RECORDED INFORMATION >>
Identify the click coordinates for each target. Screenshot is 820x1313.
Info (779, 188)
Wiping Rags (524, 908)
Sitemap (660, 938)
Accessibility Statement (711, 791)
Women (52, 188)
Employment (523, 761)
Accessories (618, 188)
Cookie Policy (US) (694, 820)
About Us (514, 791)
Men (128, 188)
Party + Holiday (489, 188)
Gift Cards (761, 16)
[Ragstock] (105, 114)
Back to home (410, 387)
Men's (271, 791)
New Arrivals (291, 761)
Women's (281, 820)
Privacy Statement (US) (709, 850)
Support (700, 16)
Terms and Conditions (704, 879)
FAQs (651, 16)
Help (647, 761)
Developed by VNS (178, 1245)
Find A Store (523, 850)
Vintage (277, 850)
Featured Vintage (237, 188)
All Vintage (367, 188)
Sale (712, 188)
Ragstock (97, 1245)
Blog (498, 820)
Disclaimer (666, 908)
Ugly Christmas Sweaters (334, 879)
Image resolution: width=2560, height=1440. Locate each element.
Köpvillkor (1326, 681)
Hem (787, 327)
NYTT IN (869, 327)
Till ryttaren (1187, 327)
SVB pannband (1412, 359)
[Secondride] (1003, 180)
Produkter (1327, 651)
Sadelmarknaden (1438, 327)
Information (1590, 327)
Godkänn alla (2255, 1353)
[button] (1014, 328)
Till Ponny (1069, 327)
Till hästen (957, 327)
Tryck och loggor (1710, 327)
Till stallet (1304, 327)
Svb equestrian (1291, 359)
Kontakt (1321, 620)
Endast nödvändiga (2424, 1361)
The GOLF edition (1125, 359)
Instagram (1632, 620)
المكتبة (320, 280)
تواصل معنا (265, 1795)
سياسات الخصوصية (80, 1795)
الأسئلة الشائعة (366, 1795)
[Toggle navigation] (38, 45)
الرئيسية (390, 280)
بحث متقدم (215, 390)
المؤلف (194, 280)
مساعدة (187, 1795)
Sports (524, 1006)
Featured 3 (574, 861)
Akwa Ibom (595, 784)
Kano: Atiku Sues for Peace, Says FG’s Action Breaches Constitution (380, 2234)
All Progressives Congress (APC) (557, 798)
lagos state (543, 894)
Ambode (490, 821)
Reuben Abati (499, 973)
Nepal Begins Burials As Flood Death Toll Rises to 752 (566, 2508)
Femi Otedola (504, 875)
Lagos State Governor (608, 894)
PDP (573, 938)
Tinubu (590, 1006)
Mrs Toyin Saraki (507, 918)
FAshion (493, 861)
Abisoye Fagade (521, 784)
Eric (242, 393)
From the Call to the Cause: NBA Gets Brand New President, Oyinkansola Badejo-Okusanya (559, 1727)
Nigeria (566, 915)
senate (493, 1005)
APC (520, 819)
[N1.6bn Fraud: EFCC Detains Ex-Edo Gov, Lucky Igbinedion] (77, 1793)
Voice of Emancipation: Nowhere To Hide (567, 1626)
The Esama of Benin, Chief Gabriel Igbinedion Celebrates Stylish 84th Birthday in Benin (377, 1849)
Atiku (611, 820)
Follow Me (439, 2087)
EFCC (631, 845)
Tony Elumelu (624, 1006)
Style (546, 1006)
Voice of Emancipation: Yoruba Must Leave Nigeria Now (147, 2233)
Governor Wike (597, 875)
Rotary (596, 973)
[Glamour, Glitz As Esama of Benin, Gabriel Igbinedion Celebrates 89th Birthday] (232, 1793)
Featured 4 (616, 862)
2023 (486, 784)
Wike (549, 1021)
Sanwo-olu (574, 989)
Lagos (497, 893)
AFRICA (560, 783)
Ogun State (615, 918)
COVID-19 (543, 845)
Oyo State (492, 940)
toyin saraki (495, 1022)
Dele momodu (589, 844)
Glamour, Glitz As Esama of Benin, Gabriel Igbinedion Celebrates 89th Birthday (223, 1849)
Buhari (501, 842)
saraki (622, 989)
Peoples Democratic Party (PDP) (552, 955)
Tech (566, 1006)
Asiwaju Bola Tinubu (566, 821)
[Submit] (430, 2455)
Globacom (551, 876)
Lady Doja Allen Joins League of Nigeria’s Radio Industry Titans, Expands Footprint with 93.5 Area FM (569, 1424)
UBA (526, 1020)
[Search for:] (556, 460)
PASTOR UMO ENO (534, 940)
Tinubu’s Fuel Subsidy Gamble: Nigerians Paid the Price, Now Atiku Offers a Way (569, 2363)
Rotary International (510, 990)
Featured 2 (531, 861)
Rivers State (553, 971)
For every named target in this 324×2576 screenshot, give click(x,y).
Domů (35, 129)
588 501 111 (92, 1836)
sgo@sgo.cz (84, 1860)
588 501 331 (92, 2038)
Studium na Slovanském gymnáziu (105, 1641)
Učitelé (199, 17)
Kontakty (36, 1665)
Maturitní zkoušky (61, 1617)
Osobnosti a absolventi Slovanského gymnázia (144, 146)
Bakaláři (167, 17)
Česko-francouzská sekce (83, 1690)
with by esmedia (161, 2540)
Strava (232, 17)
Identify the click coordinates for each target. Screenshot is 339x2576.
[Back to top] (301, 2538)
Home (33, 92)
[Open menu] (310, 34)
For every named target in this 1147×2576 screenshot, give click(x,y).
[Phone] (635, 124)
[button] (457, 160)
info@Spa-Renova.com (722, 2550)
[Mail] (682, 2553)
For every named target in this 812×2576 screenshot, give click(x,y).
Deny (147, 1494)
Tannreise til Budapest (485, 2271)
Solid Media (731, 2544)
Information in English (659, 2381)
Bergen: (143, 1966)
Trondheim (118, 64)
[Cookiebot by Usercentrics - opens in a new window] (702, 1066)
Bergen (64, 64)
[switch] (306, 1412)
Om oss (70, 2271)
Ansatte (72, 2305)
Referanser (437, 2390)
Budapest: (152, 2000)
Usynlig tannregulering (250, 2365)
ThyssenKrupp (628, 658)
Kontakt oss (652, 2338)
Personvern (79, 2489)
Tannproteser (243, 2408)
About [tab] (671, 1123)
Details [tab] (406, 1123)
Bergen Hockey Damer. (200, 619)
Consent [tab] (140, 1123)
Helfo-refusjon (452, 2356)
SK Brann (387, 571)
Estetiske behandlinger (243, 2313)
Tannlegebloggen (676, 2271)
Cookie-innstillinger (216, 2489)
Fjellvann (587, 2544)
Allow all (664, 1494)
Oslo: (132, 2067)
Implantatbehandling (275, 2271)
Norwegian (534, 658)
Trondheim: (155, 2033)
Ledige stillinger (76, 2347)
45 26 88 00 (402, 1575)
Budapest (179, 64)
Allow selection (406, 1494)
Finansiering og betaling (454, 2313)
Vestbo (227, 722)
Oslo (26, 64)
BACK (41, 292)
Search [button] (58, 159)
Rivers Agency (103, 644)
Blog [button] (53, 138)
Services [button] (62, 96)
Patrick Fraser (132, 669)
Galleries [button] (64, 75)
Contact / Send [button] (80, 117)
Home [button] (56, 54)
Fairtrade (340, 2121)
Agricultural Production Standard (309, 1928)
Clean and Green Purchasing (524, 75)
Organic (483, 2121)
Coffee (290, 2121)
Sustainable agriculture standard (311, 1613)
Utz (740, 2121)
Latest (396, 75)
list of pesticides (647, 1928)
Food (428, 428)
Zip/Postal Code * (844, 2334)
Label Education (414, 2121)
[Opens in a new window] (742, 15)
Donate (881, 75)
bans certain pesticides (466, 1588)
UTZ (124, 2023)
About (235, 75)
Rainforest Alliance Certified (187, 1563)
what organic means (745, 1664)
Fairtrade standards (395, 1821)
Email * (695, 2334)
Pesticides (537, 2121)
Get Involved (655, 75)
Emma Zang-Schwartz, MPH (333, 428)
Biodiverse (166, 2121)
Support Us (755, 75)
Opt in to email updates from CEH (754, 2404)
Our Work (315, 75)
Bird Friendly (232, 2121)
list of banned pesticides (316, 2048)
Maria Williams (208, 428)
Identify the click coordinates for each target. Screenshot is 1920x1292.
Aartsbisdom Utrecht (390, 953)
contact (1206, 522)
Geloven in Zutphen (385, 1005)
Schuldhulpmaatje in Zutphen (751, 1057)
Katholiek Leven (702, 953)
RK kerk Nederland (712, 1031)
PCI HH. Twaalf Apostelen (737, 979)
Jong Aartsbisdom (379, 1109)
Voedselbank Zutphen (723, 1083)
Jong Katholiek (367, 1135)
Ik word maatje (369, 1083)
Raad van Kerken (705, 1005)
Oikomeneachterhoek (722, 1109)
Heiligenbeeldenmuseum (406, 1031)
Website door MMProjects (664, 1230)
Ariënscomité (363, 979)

EXERCISE >> Transcribe each line of the data above, unaltered, from the one where "All Vintage (367, 188)" appears to the one where "[N1.6bn Fraud: EFCC" appears, inclusive of both.

RESPONSE TO THIS TASK >>
All Vintage (367, 188)
Sale (712, 188)
Ragstock (97, 1245)
Blog (498, 820)
Disclaimer (666, 908)
Ugly Christmas Sweaters (334, 879)
Image resolution: width=2560, height=1440. Locate each element.
Köpvillkor (1326, 681)
Hem (787, 327)
NYTT IN (869, 327)
Till ryttaren (1187, 327)
SVB pannband (1412, 359)
[Secondride] (1003, 180)
Produkter (1327, 651)
Sadelmarknaden (1438, 327)
Information (1590, 327)
Godkänn alla (2255, 1353)
[button] (1014, 328)
Till Ponny (1069, 327)
Till hästen (957, 327)
Tryck och loggor (1710, 327)
Till stallet (1304, 327)
Svb equestrian (1291, 359)
Kontakt (1321, 620)
Endast nödvändiga (2424, 1361)
The GOLF edition (1125, 359)
Instagram (1632, 620)
المكتبة (320, 280)
تواصل معنا (265, 1795)
سياسات الخصوصية (80, 1795)
الأسئلة الشائعة (366, 1795)
[Toggle navigation] (38, 45)
الرئيسية (390, 280)
بحث متقدم (215, 390)
المؤلف (194, 280)
مساعدة (187, 1795)
Sports (524, 1006)
Featured 3 (574, 861)
Akwa Ibom (595, 784)
Kano: Atiku Sues for Peace, Says FG’s Action Breaches Constitution (380, 2234)
All Progressives Congress (APC) (557, 798)
lagos state (543, 894)
Ambode (490, 821)
Reuben Abati (499, 973)
Nepal Begins Burials As Flood Death Toll Rises to 752 (566, 2508)
Femi Otedola (504, 875)
Lagos State Governor (608, 894)
PDP (573, 938)
Tinubu (590, 1006)
Mrs Toyin Saraki (507, 918)
FAshion (493, 861)
Abisoye Fagade (521, 784)
Eric (242, 393)
From the Call to the Cause: NBA Gets Brand New President, Oyinkansola Badejo-Okusanya (559, 1727)
Nigeria (566, 915)
senate (493, 1005)
APC (520, 819)
[N1.6bn Fraud: EFCC Detains Ex-Edo Gov, Lucky Igbinedion] (77, 1793)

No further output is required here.